● TEXT BLOCK:
____________________
Competing claims related to court proceedings necessarily involve an exercise in judicial discretion.  It is now well established that court proceedings are presumptively ‘open’ in Canada.  Public access will be barred only when the appropriate court, in the exercise of its discretion, concludes that disclosure would “subvert the ends of justice” or “unduly impair its proper administration”.

 

[71]      The particulars of the Application and the position of the parties, involves a consideration of the privacy rights of individuals who have spoken to the police as part of an investigation into the mass shooting by Gabriel Wortman.  The Crown asserts that  such privacy should be protected.  The Applicants urge the Court to uphold the open court principle and the public’s right to know the basis for the judicial authorizations as being paramount to the s.2(b) Charter guarantee.   

 

[72]      Once an individual has spoken to the police or provides law enforcement with a formal statement, does that preclude those individuals from asserting a right to privacy or have it asserted through the Crown, as in this Application?  How does a Court determine such interests?

 

[73]      In Sierra, Justice Iacobucci outlined the history of the Dagenais/Mentuck framework and the need for flexibility: 

37  A discussion of the general approach to be taken in the exercise of judicial discretion to grant a confidentiality order should begin with the principles set out by this Court in Dagenais v. Canadian Broadcasting Corp., …there are strong similarities between publication bans and confidentiality orders in the context of judicial proceedings.  In both cases a restriction on freedom of expression is sought in order to preserve or promote an interest engaged in those proceedings… 

 

38  Although in each case freedom of expression will be engaged in a different context, the Dagenais framework utilizes overarching Canadian Charter of Rights and Freedoms principles in order to balance freedom of expression with other rights and interests, and thus can be adapted to various circumstances….

 

40   … At p.878 of Dagenais, Lamer C.J. set out his reformulated test:

 

           A publication ban should only be ordered when:

 

(a)    Such a ban is necessary in order to prevent a real and substantial

risk to the fairness of the trial, because reasonably available alternative measures will not prevent the risk; and

 

(b)    The salutary effects of the publication ban outweigh the

     deleterious effects to the free expression of those affected by the ban.
____________________
● AVAILABLE DATA:
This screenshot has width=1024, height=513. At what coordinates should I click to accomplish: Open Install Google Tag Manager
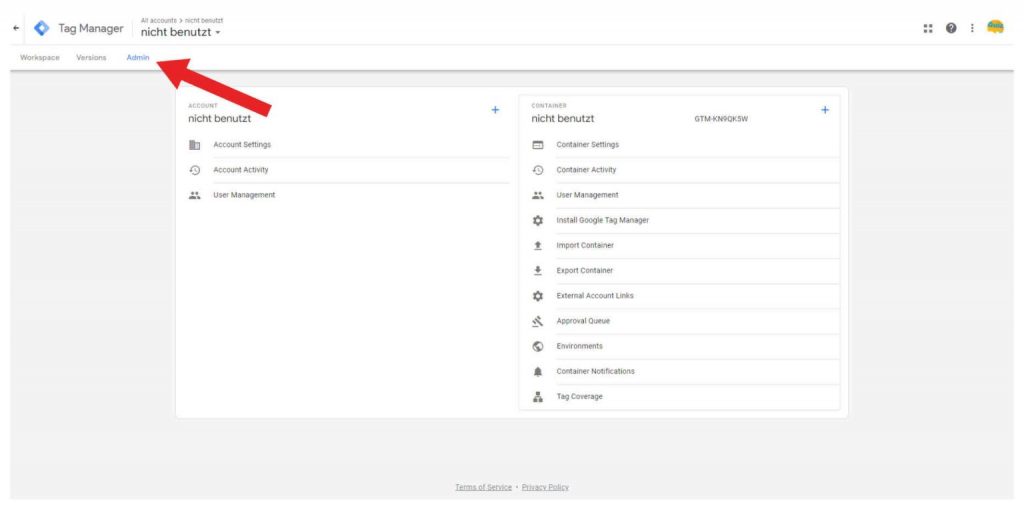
____________________
● WHAT IS REQUIRED:
List every word or phrase that the ruling excerpt on open court proceedings places in quotation marks, whether single or double.

● WRITTEN SOLUTION:
- open
- subvert the ends of justice
- unduly impair its proper administration